Lyssavirus ad Arezzo: quattro persone in quarantena

Un gatto, risultato positivo al Lyssavirus (un virus rarissimo riscontrato solo una volta nel mondo), ha morso la proprietaria ad Arezzo. Il ministero della Salute ha dato il via alle indagini.

Il gatto di Arezzo

E’ deceduto il gatto risultato positivo al Lyssavirus che pochi giorni fa aveva morso la padrona. A rendere noto l’episodio è proprio la Regione Toscana e sono subito partiti approfondimenti e indagini: il virus è stato infatti isolato nel Centro di referenza nazionale per la rabbia dell’Istituto zooprofilattico sperimentale delle Venezie. Nonostante non ci siano evidenze che il virus possa infettare anche l’uomo, le persone che sono state in contatto con il gatto sono attualmente sotto profilassi e il ministero della Salute ha costituito un team di esperti per monitorare la situazione.

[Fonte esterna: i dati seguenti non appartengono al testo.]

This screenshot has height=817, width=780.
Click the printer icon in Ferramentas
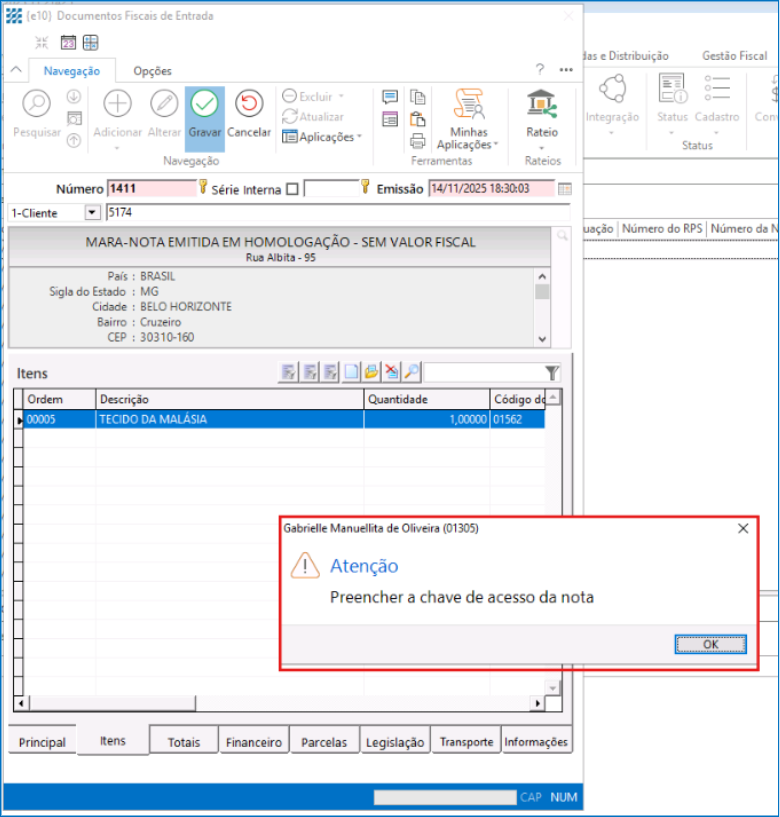[x=418, y=140]
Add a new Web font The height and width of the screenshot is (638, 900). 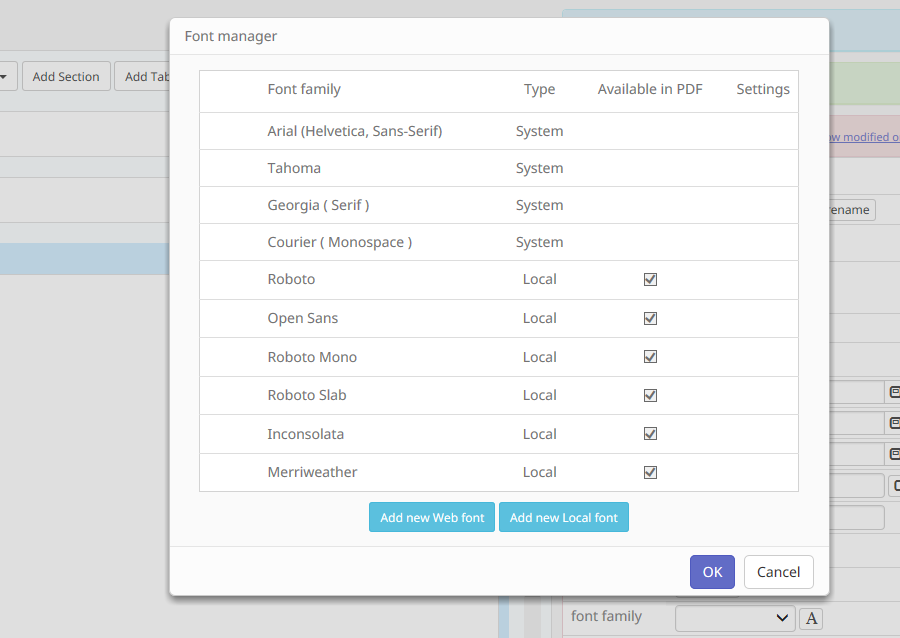click(x=431, y=517)
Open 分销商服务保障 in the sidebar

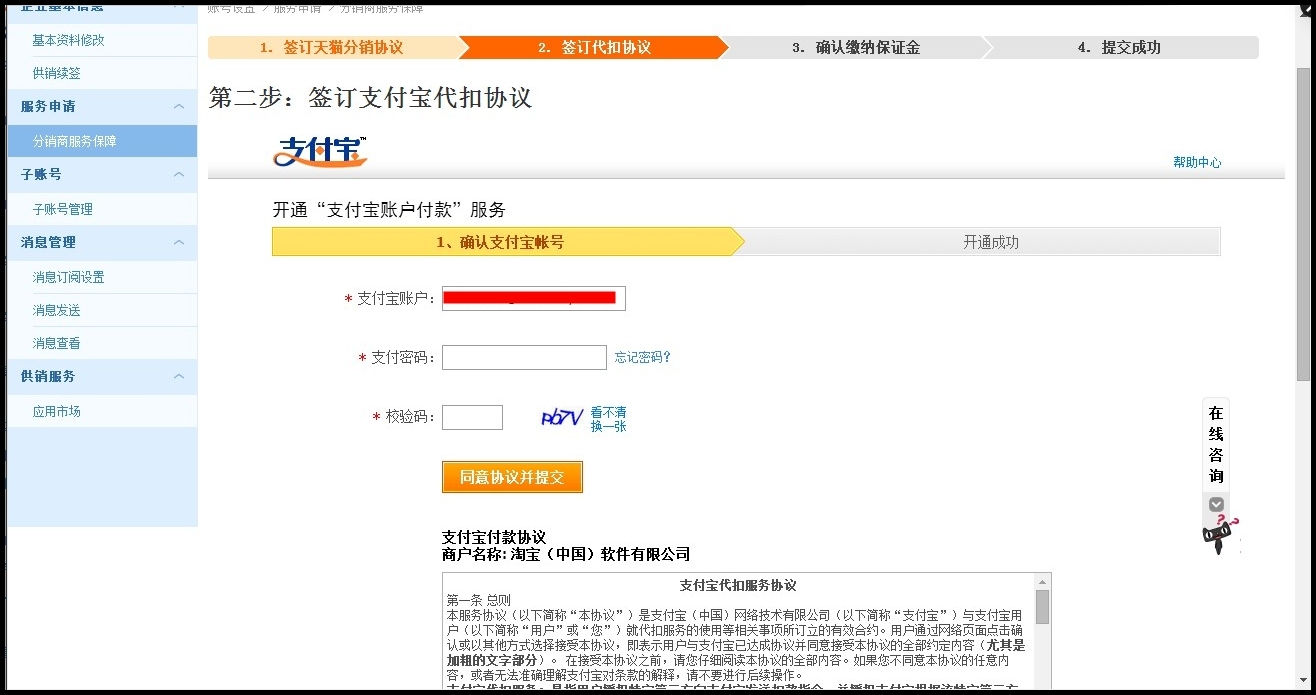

Fonte: publicdomainpictures.net

Ministero e Regione: una collaborazione che funziona

Regione e ministero sono ancora in stretto contatto ed entrambi ritengono che la situazione sia sotto controllo, come sottolineato dall’assessore toscano al Diritto alla salute Stefania Saccardi. La Regione ha poi evidenziato che, sulla base di casi simili in altri Paesi, la capacità di trasmissione dal serbatoio naturale a un’altra specie per virus analoghi è assai limitata; anche la diffusione epidemica sarebbe un evento alquanto improbabile. “Questa è la dimostrazione che il nostro sistema funziona bene – ha affermato Saccardi – Abbiamo individuato il caso immediatamente e messo subito in atto tutte le misure necessarie“.